The PA had trumpeted the buffer zone only a year ago but its reversal now leaves the villa’s historic gardens under the threat of being overshadowed by six-storey buildings.
It beggars belief that the authority responsible for scheduling our built heritage could cynically condemn to visual ruination a Grade 1 garden- Tony Cremona Barbaro
The buffer on the opposite side of Church Street, around 33 metres away from the gardens, had been declared just last year, setting a 13.5-metre height limitation.
Now, after the PA’s latest decision, the owner of the 16th century, pre-Great Siege palazzo fears the gardens will be engulfed by a 17.5-metre-high development, the maximum height permissible.
'Utterly shameful decision'
Marquis Tony Cremona Barbaro has been battling to protect the context of his Grade 1 scheduled property for 12 “long and bitter” years.
He said he will appeal the executive council’s “bizarre and utterly shameful” decision for which, he claimed, no reasons were given.
According to the minutes of the executive council decision, available online, the request for 'Reconsideration from Scheduling of the Buffer Zone of Villa Barbaro' was made by 11 residents, with properties more than 100 metres away from the 500-year-old villa.
The outgoing executive chairman, exercising his casting vote, declared he was never in favour of the extension of the buffer zone on Church Street. The request to remove it was upheld on grounds that the development proposed would respect the context of the gardens and because he felt there was already enough protection.
The “hurried” vote, taken with only four members of the seven, resulted in a tie.
But its own unanimous decision a year earlier was overturned by the chairman’s casting vote, Cremona Barbaro recounted about the “irregular circumstances”.
Heritage body had recommended buffer zone retention
“Unbelievably, the decision was also taken despite both the PA’s Heritage Planning Unit and the Superintendent of Cultural Heritage recommending the retention of the buffer zone during the November meeting,” Cremona Barbaro stressed.
He maintained that the decision should have been deferred, “instead of proceeding to rush the few members to a decision on such a crucial heritage matter”.
Notified through the Malta Government Gazette, Cremona Barbaro said this “simply replaced – and erased – the buffer map declared in October 2021 with another”. It seemed like a “harmless correction” rather than the “crucial deletion” that it was.
“One of the country’s oldest and most historic gardens is condemned to be buried under a bastion of six-floor future development with a vote of just two members,” Cremona Barbaro charged.
“It beggars belief that the authority responsible for scheduling our built heritage could cynically condemn to visual ruination a Grade 1 garden by stripping it of its protective buffer zone, contrary also to the recommendation of its commissioned expert, whose photomontages had led it to designate this in the first place.”

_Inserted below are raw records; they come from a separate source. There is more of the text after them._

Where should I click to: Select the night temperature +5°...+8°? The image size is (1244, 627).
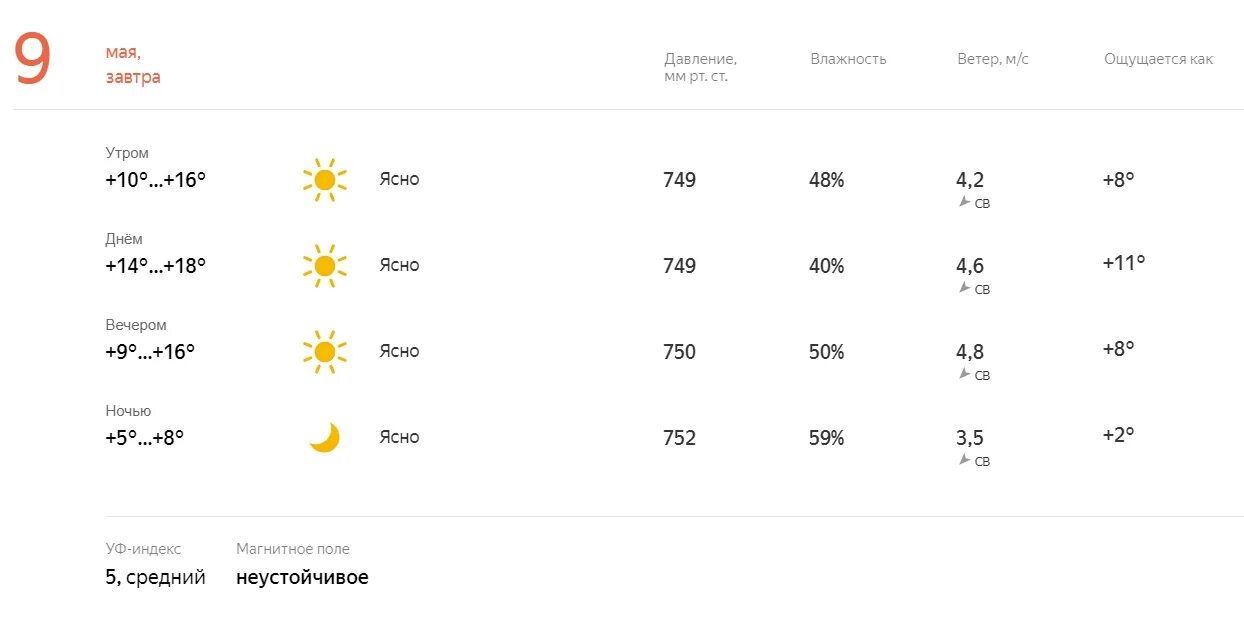144,438
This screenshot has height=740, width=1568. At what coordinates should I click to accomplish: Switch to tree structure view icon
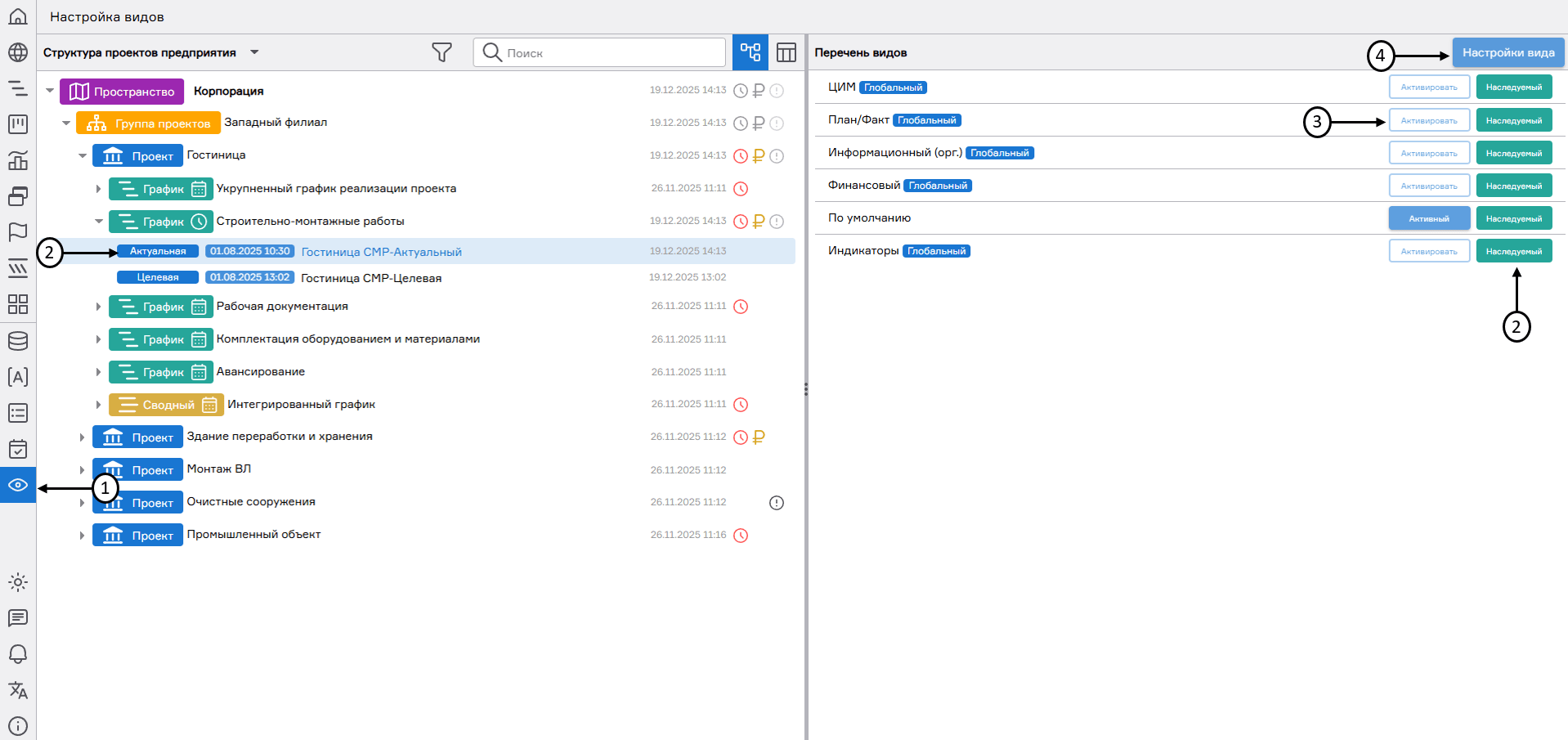(x=750, y=52)
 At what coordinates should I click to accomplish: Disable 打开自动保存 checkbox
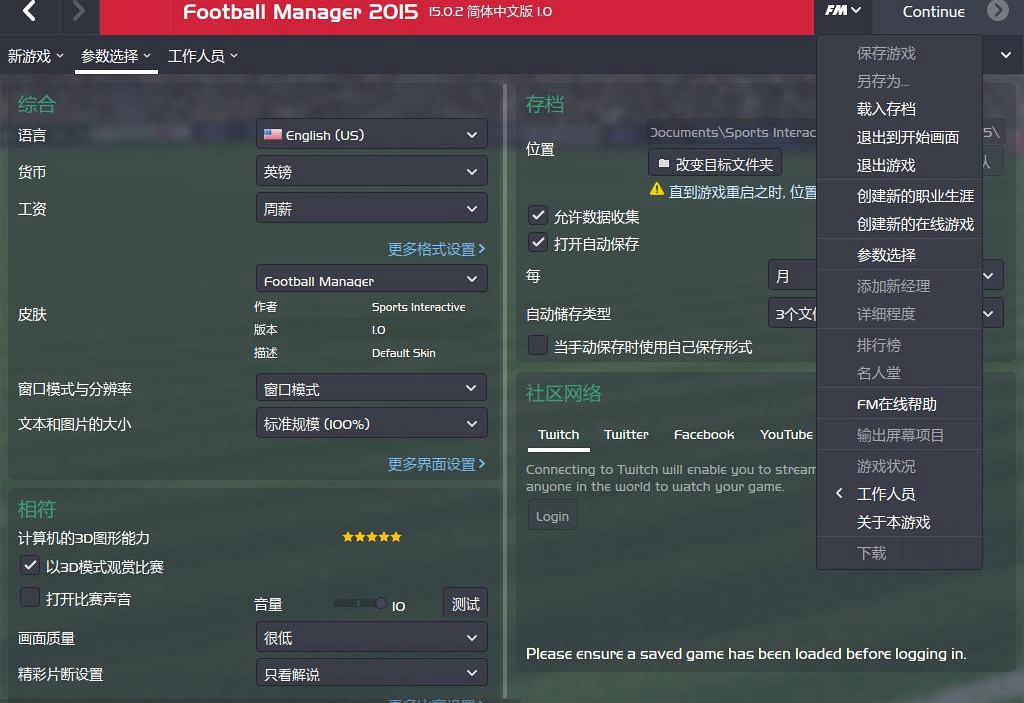537,242
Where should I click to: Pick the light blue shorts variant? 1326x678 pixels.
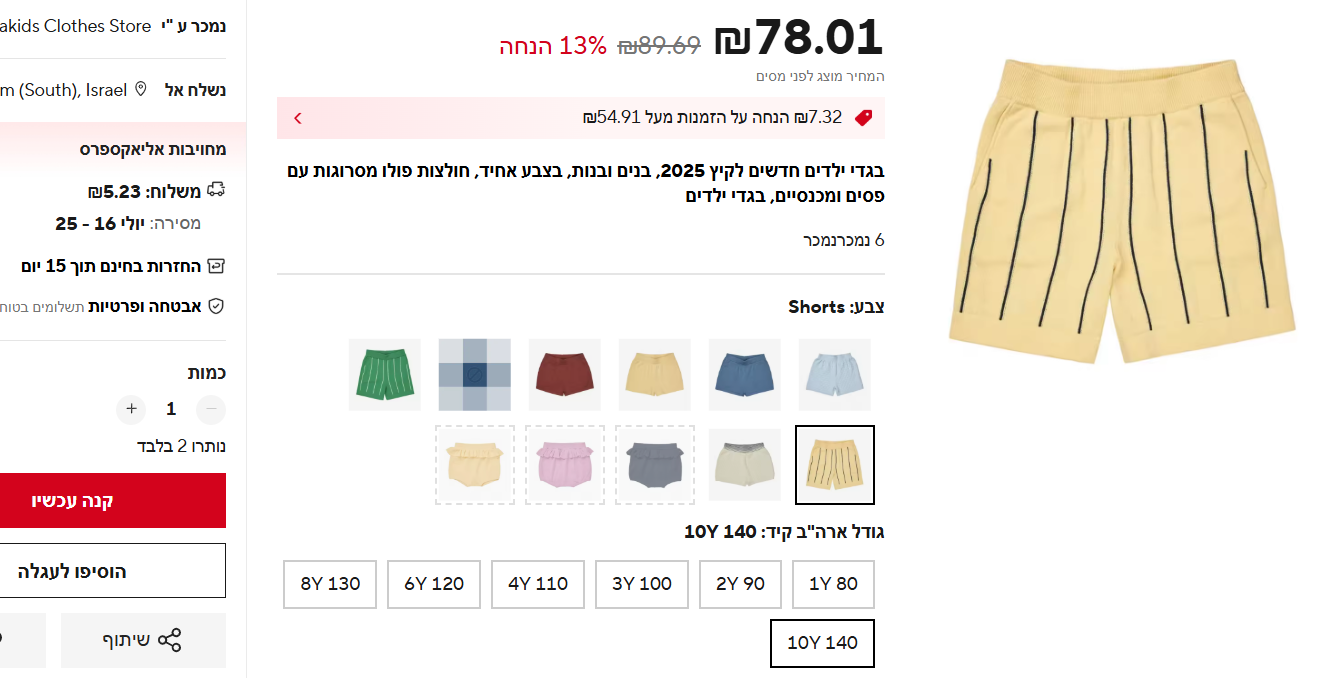point(835,374)
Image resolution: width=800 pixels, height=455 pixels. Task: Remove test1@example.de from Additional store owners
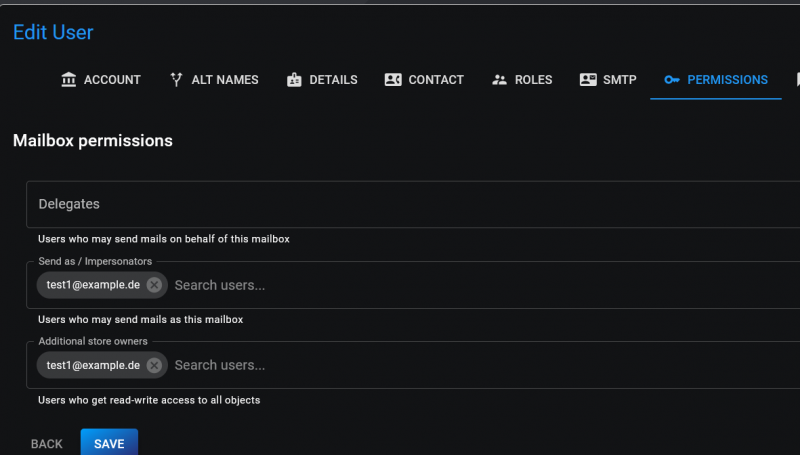[154, 365]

While the owners of Church Street properties argued they had a right to their maximum financial benefit, Cremona Barbaro countered that “the PA had the right to limit any development where context and the protection of the built heritage required and this without any obligation to pay compensation”.
Accusing the PA of having “gone rogue”, he said it had now “hit rock bottom”.
He questioned whether the properties in the now revoked buffer zone were no longer at the same threatening distance from the garden as they were a year ago.
“The only change is the outraged protestations of the property owners in the buffer, for whom four-floor development is simply not lucrative enough.”
Cremona Barbaro also questioned the point of a protective buffer zone if it was so easy to overturn. And he asked how the PA could still overrule the advice of the heritage watchdog in matters involving protective scheduling.
“Clearly, the time has come for the authority to be stripped of this role,” he insisted, saying that its involvement in issuing development permits was not compatible with heritage protection, as amply borne out by its miserable record.
'Bluffer zone'
The villa was originally scheduled by the PA in 1996 for its historical, architectural and aesthetic values.
In 2009 and 2020, the scheduled area was enlarged to include the gardens and a buffer zone.
Two years ago, the PA declared what Cremona Barbaro described as a “fake” buffer of five floors, eight metres away from the villa.
He had appealed the 15.4m height limitation on Zejtun Road, which was then lowered and extended to other areas by the PA last year following a request for consideration.
However, Cremona Barbaro had slammed as propaganda the PA protection, aimed at ensuring that “the spatial context of one of Malta’s oldest standing country houses is not compromised”.
He called it a “bluffer zone”.
He had argued it would still translate into four floors opposite a two-storey heritage monument in a predominantly two-storey streetscape context.